**What you should do**. When you find the word "agent" in a line of the entries, please copy the whole line.

Stored data:
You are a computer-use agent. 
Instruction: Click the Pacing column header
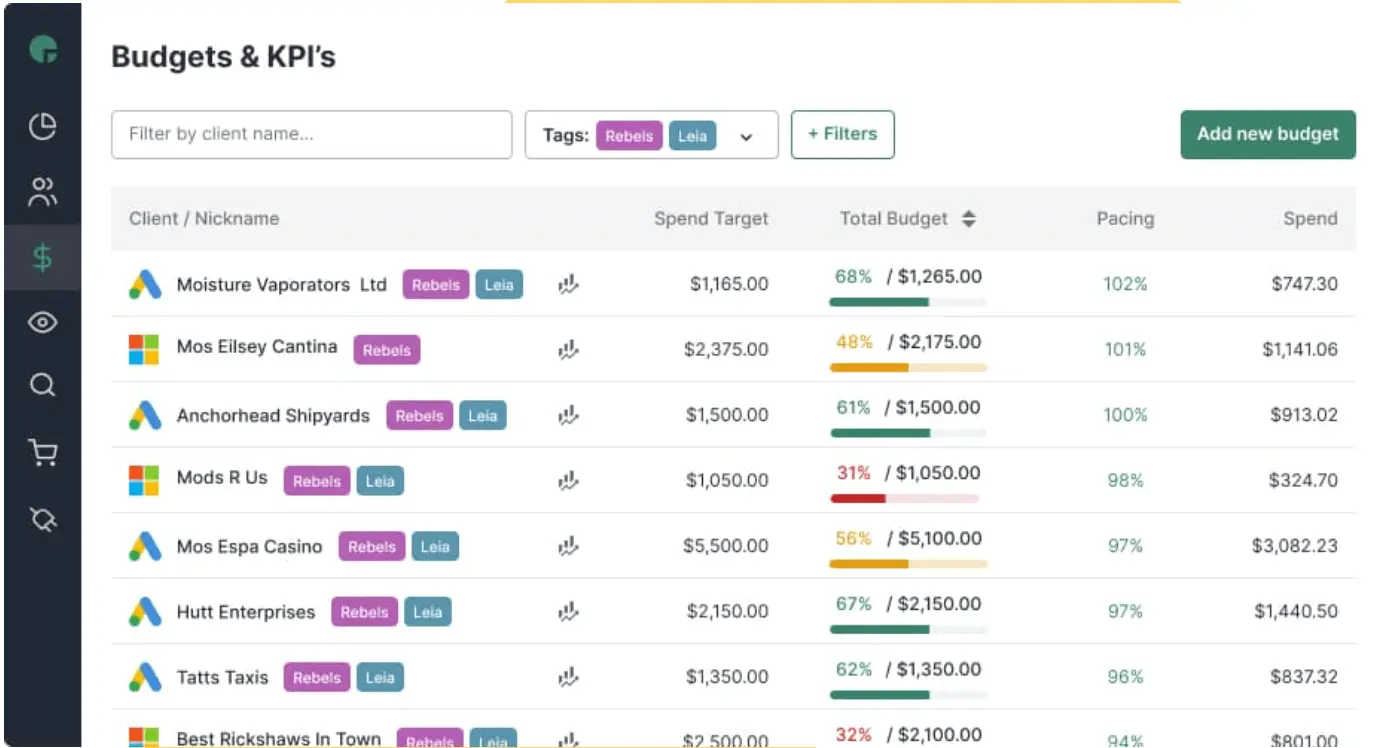1124,219
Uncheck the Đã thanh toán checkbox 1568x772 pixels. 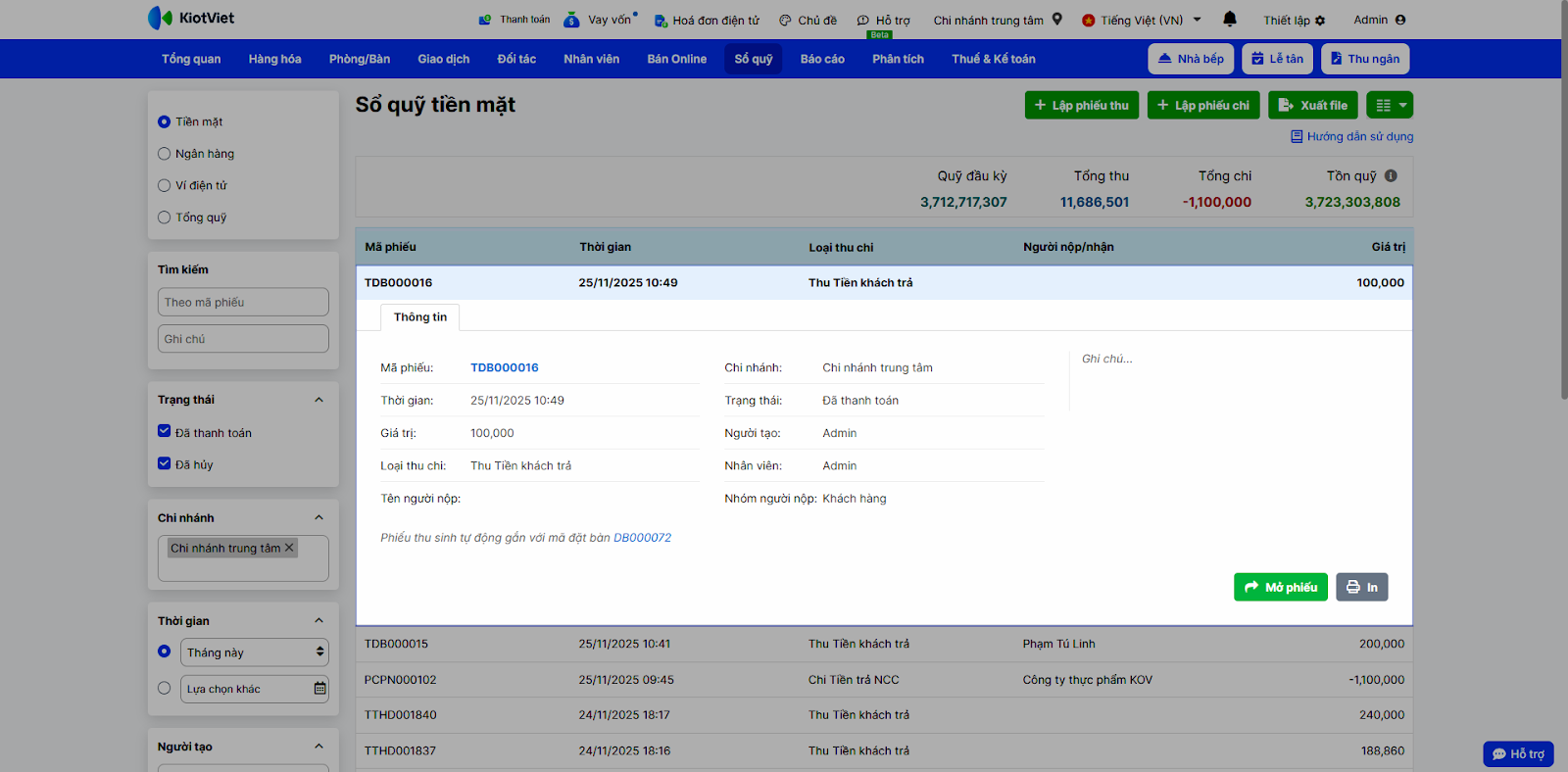click(165, 431)
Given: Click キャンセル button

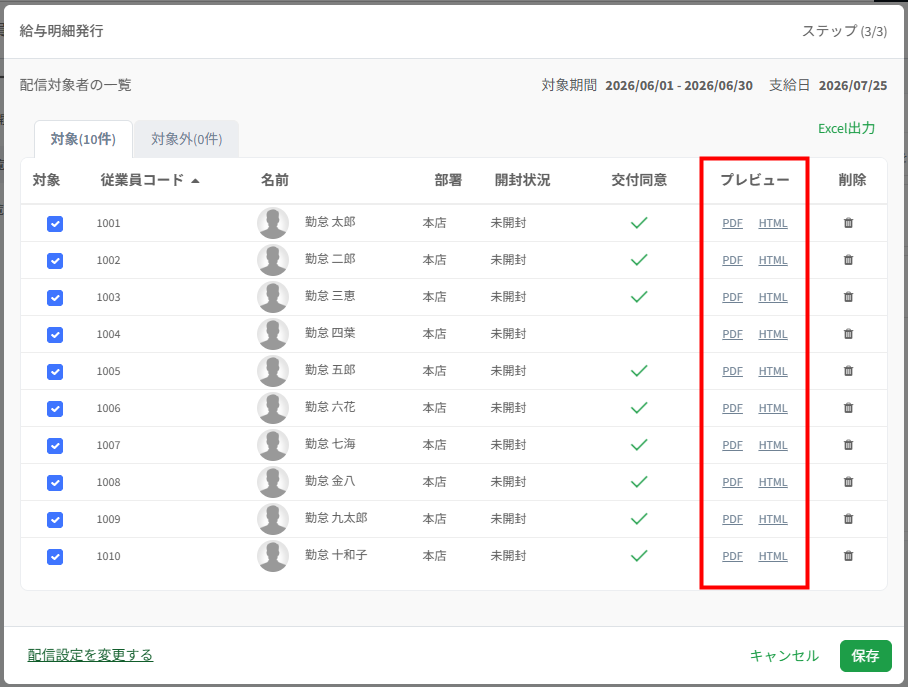Looking at the screenshot, I should click(x=784, y=656).
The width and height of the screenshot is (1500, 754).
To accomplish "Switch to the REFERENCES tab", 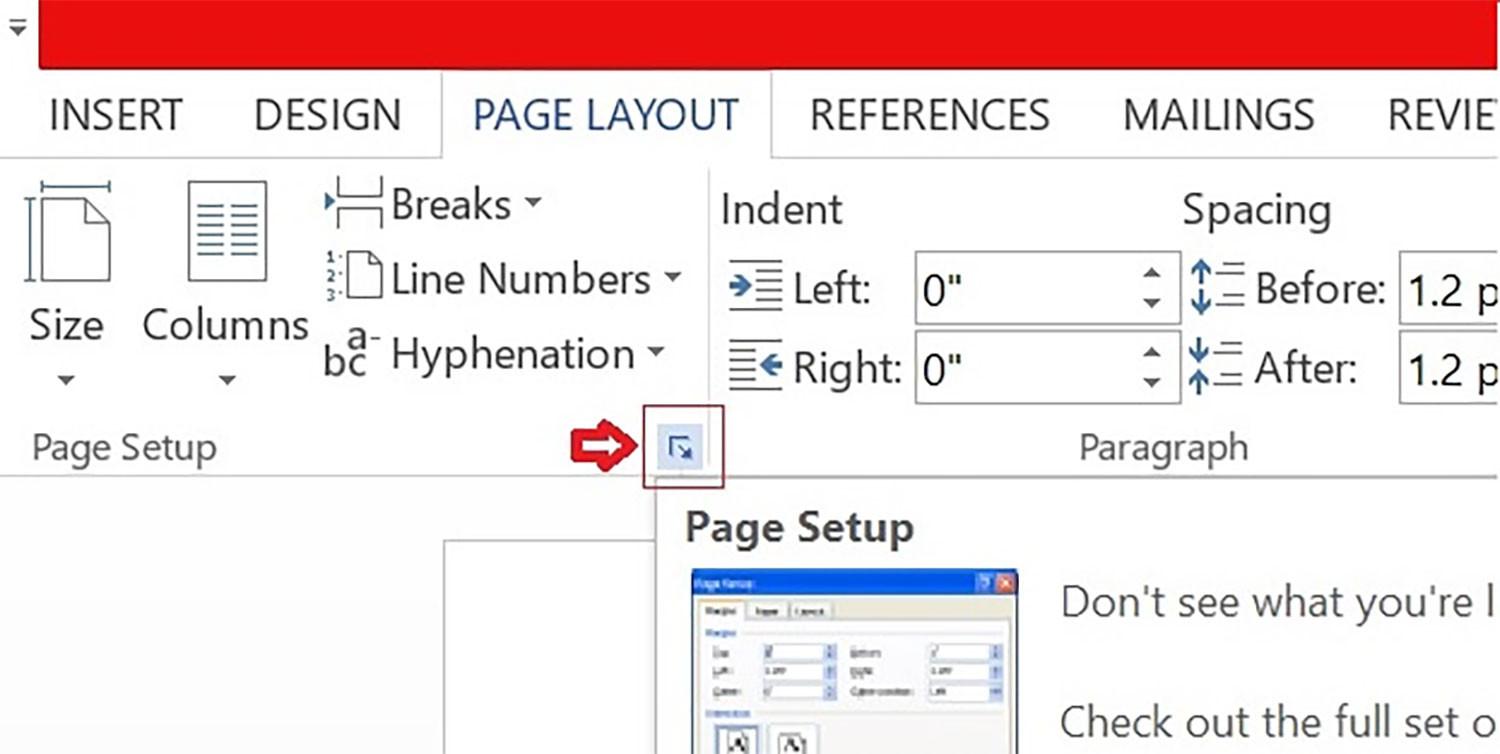I will coord(928,114).
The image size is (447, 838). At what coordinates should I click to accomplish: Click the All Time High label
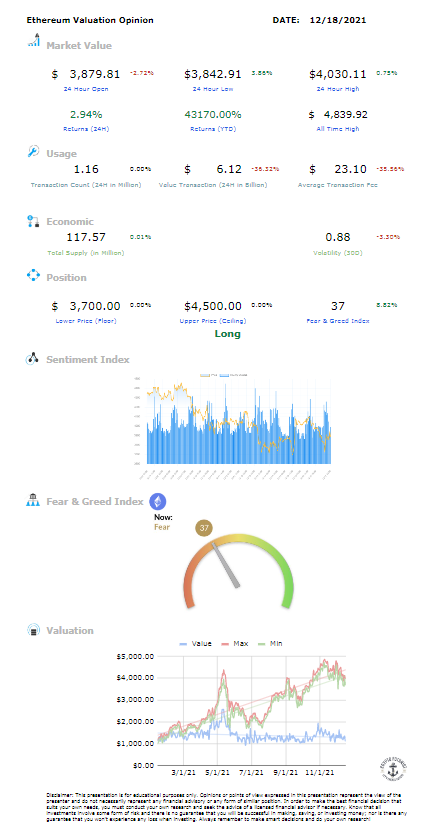point(338,129)
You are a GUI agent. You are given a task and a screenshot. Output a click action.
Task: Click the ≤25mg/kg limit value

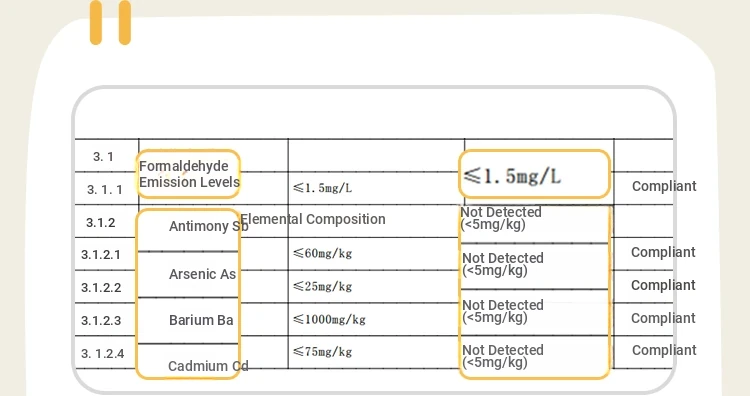click(x=322, y=286)
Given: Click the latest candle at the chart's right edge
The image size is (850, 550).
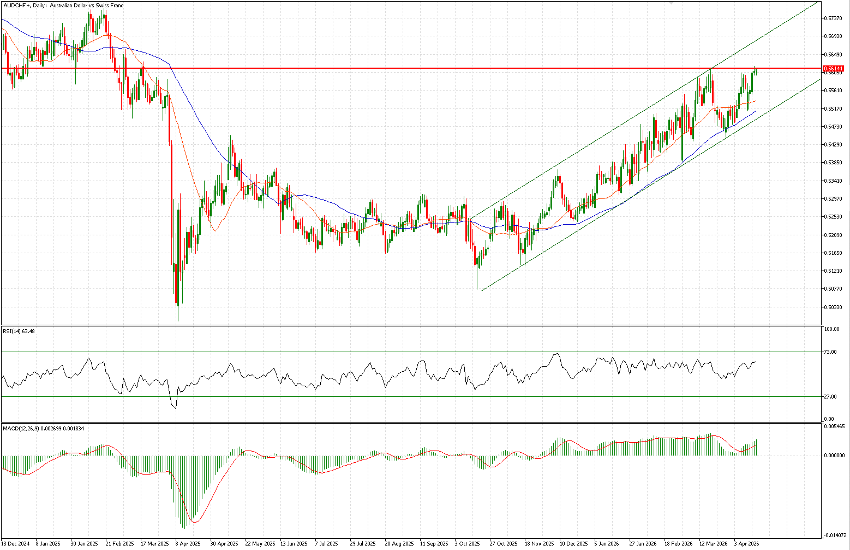Looking at the screenshot, I should tap(756, 72).
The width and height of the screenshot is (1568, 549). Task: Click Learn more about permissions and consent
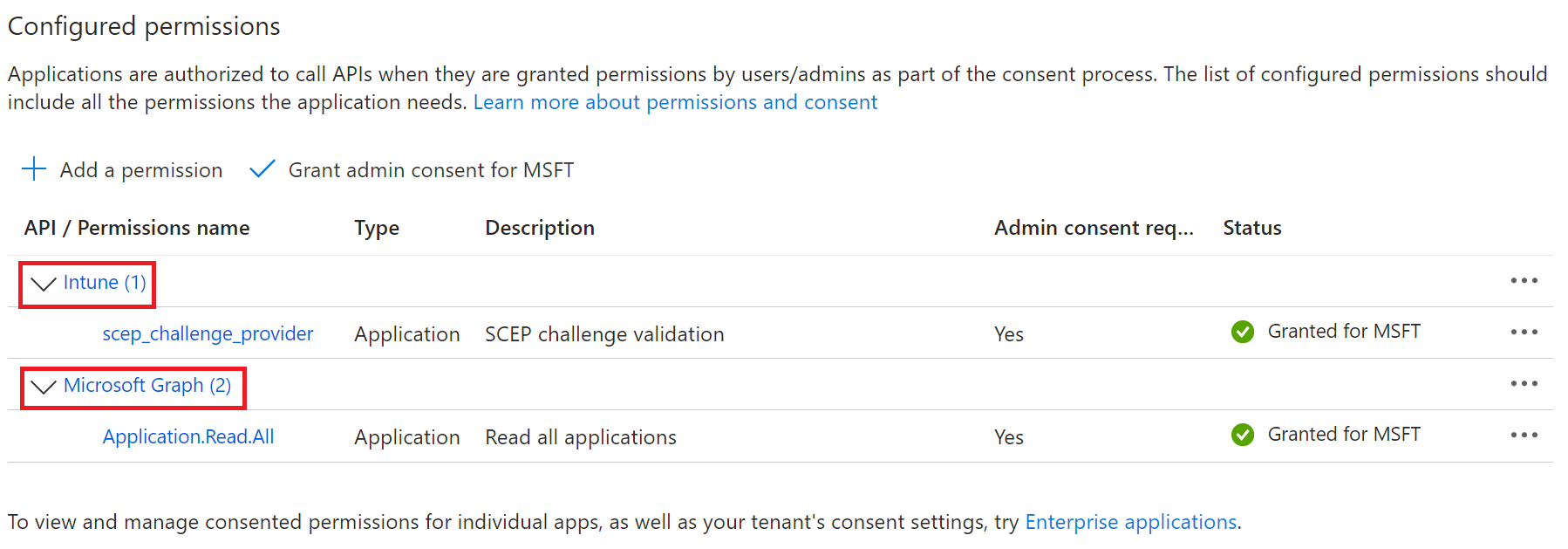coord(675,103)
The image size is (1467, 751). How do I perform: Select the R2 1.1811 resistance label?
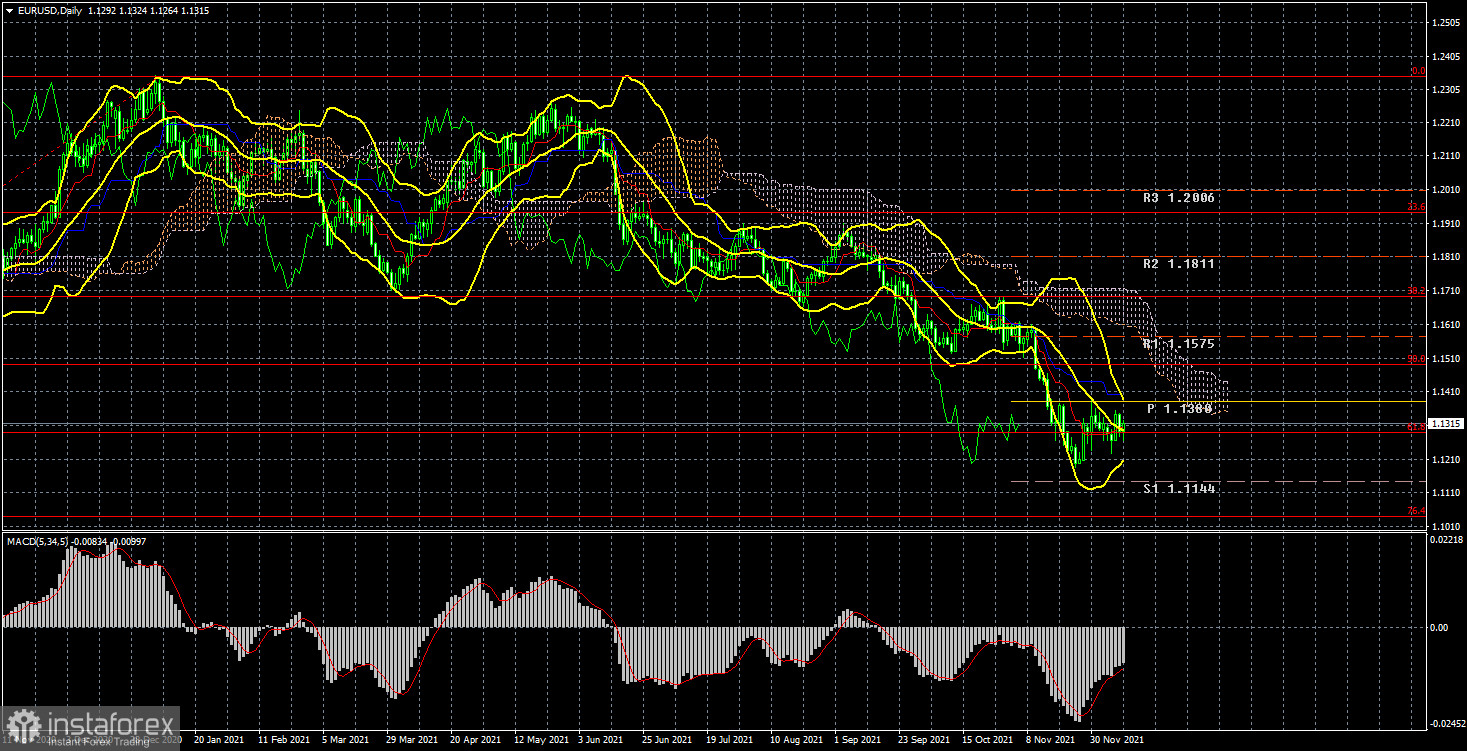[x=1179, y=265]
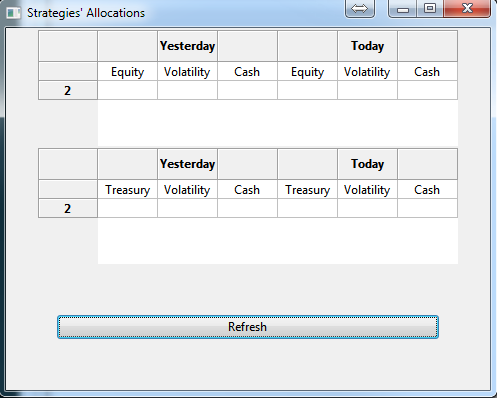497x398 pixels.
Task: Click row header 2 in the bottom table
Action: click(68, 208)
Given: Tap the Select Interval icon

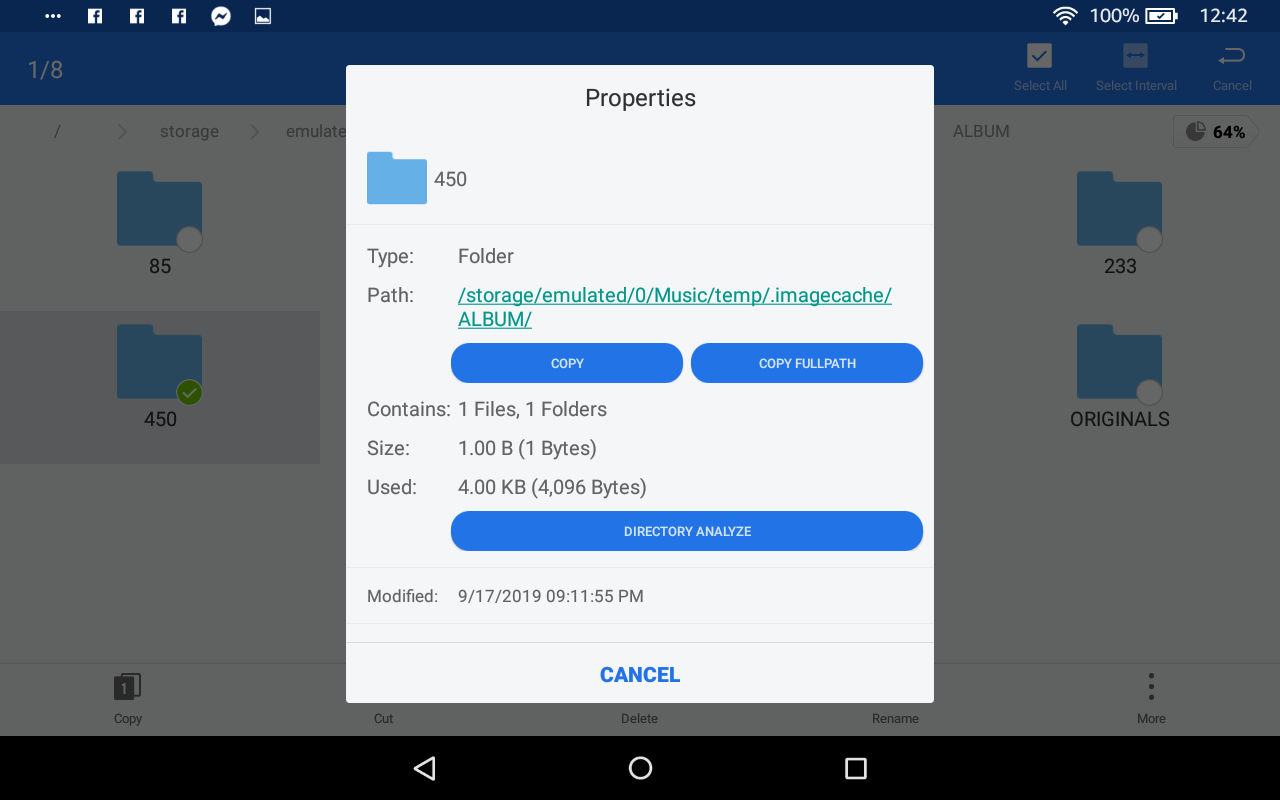Looking at the screenshot, I should pos(1135,56).
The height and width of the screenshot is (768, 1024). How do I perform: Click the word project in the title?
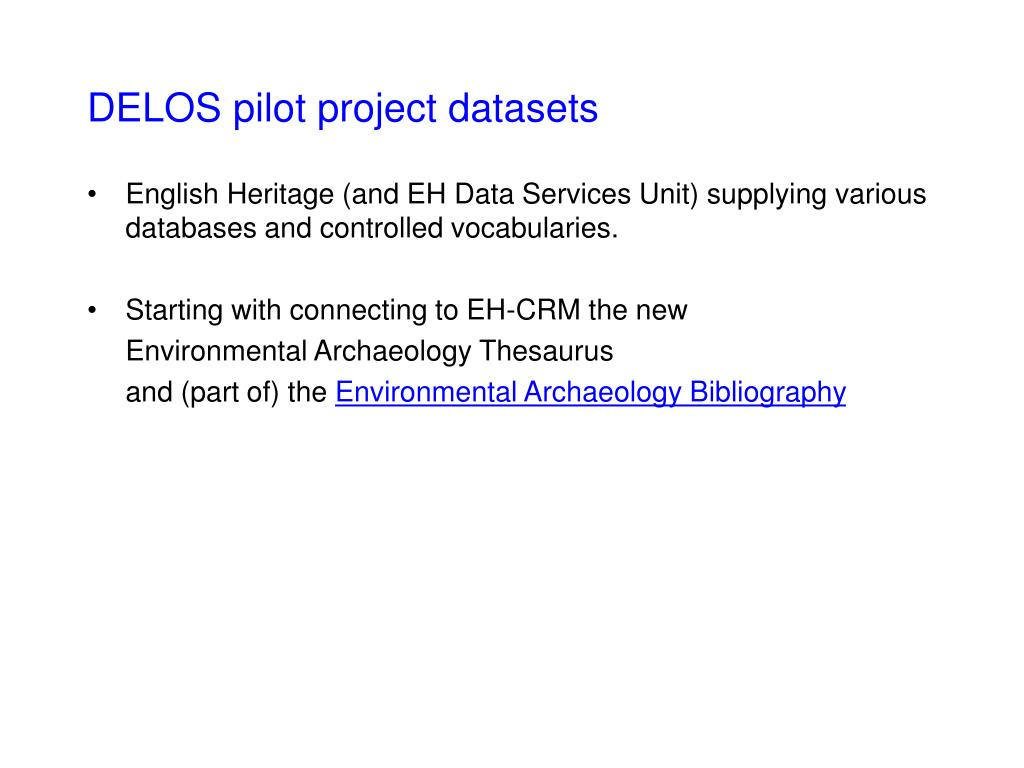coord(376,108)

**Result below**.
You are a computer-use agent. 
You are a GUI agent. You are given a task and a screenshot. Output a click action.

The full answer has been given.